TASK OBJECTIVE:
Rewrite the part of the data that opens with the line containing "Viewport: 908px width, 727px" and closes with the line containing "click(106, 475)", replacing "helmet" with "logo" and leaving everything else unchanged. Give only those lines.

ITEMS:
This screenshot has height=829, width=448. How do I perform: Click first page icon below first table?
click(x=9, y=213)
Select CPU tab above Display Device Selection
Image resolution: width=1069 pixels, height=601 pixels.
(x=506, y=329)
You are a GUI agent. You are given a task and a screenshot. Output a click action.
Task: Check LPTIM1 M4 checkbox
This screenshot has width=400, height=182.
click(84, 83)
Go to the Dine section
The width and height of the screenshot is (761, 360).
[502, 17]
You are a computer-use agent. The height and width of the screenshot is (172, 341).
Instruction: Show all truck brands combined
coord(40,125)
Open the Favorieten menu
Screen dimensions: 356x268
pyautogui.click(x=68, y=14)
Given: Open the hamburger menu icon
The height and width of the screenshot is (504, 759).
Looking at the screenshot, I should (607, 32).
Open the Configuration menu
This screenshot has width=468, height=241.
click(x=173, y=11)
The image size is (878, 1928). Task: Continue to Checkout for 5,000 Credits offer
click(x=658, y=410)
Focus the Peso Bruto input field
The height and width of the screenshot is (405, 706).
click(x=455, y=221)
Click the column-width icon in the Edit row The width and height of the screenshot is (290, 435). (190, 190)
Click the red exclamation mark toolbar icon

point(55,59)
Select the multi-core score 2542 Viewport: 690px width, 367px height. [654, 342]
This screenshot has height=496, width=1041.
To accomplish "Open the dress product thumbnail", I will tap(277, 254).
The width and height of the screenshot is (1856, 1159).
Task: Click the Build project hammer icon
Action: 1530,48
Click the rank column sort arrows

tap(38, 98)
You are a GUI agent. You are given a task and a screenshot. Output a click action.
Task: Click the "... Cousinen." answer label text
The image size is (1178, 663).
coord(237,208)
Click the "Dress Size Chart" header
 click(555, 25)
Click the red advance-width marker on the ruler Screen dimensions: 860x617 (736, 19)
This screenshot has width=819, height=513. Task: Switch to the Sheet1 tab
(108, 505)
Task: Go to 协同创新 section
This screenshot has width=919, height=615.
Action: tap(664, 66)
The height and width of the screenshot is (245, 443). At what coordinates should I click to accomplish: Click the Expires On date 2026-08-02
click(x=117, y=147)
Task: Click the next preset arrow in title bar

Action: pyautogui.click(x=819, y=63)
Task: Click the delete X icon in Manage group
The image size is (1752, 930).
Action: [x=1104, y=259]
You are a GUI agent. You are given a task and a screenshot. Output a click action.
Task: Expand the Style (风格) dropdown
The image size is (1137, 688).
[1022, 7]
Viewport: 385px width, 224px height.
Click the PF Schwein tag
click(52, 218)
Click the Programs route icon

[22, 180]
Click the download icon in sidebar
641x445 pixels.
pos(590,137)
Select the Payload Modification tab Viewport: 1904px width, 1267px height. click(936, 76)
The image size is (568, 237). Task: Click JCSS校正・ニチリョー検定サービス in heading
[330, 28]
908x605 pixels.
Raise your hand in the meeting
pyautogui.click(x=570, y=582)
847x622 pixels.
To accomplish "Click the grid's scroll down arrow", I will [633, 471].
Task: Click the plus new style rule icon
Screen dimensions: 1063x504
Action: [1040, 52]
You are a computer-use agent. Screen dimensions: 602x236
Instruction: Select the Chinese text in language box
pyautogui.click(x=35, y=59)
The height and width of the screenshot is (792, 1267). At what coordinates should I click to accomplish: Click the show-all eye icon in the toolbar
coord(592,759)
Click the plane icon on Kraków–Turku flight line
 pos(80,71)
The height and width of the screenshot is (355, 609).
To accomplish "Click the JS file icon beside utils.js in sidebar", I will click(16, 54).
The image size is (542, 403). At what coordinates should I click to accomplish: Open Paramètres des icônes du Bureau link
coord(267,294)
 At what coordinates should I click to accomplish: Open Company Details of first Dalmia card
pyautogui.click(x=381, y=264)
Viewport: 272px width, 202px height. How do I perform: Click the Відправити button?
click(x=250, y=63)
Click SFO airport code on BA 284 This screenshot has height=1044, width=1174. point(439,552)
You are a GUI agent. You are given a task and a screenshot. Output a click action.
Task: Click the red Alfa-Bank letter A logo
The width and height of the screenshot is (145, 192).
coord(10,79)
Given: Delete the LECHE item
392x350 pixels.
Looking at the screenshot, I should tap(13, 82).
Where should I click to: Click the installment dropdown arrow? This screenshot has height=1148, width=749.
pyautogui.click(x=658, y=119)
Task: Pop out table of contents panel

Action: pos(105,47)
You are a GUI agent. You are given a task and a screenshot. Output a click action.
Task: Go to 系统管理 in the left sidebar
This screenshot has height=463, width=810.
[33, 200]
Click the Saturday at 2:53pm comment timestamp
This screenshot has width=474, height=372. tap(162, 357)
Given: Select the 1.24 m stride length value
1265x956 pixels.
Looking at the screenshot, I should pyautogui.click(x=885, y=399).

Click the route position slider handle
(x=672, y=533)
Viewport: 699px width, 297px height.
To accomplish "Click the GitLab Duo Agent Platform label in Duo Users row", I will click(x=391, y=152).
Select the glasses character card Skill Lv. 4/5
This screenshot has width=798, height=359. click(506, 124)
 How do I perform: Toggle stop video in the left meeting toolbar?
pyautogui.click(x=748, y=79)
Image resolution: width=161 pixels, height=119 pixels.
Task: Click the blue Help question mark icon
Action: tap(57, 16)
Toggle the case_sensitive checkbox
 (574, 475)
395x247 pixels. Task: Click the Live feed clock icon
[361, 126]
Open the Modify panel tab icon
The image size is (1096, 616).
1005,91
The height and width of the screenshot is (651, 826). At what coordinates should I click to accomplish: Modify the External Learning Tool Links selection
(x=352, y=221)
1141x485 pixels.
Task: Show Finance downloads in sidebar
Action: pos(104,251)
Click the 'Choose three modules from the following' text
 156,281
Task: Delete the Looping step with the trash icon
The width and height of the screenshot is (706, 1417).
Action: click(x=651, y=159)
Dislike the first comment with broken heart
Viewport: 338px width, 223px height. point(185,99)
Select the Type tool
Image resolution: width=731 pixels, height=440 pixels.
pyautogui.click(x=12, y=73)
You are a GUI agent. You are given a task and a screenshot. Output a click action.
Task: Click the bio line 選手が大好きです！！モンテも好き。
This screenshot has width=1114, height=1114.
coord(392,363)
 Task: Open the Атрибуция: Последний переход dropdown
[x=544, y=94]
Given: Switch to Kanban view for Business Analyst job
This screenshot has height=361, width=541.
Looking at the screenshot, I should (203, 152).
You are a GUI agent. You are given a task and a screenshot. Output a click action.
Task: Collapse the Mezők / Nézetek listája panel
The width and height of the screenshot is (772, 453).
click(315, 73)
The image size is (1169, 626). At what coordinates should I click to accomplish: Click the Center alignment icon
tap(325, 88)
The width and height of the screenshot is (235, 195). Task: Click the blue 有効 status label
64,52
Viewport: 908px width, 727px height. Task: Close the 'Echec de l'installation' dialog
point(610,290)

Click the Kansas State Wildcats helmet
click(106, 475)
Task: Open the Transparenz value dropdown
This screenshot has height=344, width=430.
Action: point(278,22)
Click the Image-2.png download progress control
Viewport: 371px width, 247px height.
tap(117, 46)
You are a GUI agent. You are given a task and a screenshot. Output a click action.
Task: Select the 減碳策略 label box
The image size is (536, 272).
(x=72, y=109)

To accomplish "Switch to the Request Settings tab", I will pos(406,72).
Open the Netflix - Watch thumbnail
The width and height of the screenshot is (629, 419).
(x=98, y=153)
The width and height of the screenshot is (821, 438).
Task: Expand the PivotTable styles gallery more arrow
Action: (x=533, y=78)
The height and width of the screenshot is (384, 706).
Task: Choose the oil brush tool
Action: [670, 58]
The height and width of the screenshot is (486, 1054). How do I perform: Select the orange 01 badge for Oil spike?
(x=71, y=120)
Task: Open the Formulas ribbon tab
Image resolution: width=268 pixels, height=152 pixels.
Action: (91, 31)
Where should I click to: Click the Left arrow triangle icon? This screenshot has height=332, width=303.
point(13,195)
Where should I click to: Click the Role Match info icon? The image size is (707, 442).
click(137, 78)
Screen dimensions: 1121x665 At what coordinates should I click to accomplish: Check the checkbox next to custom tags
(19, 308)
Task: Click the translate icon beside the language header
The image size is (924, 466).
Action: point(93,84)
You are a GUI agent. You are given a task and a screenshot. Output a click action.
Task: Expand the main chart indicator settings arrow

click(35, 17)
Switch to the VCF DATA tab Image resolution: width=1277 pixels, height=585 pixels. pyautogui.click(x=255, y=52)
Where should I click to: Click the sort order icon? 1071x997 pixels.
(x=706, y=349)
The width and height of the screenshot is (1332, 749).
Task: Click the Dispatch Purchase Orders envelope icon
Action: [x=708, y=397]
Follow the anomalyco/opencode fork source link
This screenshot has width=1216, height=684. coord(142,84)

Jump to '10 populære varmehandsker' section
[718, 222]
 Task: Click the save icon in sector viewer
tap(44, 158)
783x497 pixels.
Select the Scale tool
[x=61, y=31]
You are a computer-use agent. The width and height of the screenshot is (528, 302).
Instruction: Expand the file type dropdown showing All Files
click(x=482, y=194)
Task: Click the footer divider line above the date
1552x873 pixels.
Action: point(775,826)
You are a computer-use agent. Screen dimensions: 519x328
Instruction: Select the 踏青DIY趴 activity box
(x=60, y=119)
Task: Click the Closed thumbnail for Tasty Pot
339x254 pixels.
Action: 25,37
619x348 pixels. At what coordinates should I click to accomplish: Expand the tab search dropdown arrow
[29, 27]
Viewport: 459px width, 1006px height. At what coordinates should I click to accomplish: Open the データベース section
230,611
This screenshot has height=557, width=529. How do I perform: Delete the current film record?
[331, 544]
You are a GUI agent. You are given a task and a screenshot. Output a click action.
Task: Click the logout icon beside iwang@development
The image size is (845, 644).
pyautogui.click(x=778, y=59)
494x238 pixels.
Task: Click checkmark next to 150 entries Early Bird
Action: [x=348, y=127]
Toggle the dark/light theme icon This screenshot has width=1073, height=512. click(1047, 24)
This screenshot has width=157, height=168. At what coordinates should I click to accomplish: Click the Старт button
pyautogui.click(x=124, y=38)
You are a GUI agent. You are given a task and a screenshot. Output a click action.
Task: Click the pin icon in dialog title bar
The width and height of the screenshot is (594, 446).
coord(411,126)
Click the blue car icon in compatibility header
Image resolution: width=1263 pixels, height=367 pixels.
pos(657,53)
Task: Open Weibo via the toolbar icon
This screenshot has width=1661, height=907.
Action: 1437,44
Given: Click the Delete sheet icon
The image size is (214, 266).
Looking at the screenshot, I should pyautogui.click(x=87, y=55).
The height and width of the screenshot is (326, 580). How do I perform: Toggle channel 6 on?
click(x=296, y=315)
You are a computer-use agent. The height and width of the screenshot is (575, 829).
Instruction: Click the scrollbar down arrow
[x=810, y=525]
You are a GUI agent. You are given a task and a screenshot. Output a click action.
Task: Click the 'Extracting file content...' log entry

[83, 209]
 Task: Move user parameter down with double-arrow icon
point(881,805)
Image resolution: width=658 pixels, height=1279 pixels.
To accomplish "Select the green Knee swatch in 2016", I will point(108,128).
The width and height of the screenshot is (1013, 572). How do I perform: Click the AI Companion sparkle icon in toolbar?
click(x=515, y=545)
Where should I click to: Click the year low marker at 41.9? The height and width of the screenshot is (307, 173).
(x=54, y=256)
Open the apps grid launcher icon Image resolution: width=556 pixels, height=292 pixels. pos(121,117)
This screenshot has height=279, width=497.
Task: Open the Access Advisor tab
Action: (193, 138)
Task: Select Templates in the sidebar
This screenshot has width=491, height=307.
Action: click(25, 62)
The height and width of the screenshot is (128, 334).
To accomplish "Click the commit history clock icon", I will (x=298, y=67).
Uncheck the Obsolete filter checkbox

RESPONSE FOR THIS EXERCISE:
Viewport: 908px width, 727px height. Task: Close the 'Echec de l'installation' dialog
point(610,290)

Click the Kansas State Wildcats logo
click(106, 475)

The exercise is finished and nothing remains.